화학공학소재연구정보센터
Journal of the American Chemical Society, Vol.124, No.15, 4124-4134, 2002
Reaction path analysis of the "tunable" photoisomerization selectivity of free and locked retinal chromophores
Multiconfigurational second-order perturbation theory computations and reaction path mapping for the retinal protonated Schiff base models all-trans-nona-2,4,6,8-tetraeniminium and 2-cis-nona-2,4,6,8-tetraeniminium cation demonstrate that, in isolated conditions, retinal chromophores exhibit at least three competing excited-state double bond isomerization paths. These paths are associated with the photo-isomerization of the double bonds in positions 9, 11, and 13, respectively, and are controlled by barriers that favor the position 11. The computations provide a basis for the understanding of the observed excited-state lifetime in both naturally occurring and synthetic chromophores in solution and, tentatively, in the protein environment. In particular, we provide a rationalization of the excited-state lifetimes observed for a group of locked retinal chromophores which suggests that photoisomerization in bacteriorhodopsin is the result of simultaneous specific "catalysis" (all-trans --> 13-cis path) accompanied by specific "inhibition" (all-trans --> 11-cis path).

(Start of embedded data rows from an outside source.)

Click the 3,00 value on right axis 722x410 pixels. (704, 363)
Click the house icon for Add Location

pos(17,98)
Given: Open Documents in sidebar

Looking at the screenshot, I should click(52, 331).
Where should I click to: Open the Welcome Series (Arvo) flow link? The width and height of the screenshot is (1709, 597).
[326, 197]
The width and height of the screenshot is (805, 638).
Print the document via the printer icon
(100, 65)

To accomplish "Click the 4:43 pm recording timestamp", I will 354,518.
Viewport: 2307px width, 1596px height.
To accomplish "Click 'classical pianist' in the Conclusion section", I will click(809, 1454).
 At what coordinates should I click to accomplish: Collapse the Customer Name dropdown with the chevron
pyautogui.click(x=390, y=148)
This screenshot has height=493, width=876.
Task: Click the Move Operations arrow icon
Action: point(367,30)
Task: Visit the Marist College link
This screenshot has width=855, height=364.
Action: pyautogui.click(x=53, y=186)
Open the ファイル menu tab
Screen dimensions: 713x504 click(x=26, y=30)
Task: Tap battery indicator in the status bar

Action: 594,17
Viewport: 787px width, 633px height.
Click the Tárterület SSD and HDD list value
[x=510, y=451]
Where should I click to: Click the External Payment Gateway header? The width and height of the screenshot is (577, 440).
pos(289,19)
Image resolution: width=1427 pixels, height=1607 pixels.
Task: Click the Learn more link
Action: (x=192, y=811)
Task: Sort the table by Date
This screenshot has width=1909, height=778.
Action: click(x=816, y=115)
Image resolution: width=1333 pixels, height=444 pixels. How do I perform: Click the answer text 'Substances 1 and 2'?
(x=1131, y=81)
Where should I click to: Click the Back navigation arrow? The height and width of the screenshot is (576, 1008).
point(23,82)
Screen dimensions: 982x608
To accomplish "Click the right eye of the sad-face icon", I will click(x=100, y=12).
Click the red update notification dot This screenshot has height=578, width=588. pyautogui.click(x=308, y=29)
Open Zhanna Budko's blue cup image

The nature of the S-1-->S-0 decay channel associated with the three paths has also been investigated at the CASSCF level of theory. It is shown that the energy surfaces in the vicinity of the conical intersection for the photo isomerization about the central double bond of retinal (position 11) and the two corresponding lateral double bonds (positions 9 and 13) are structurally different.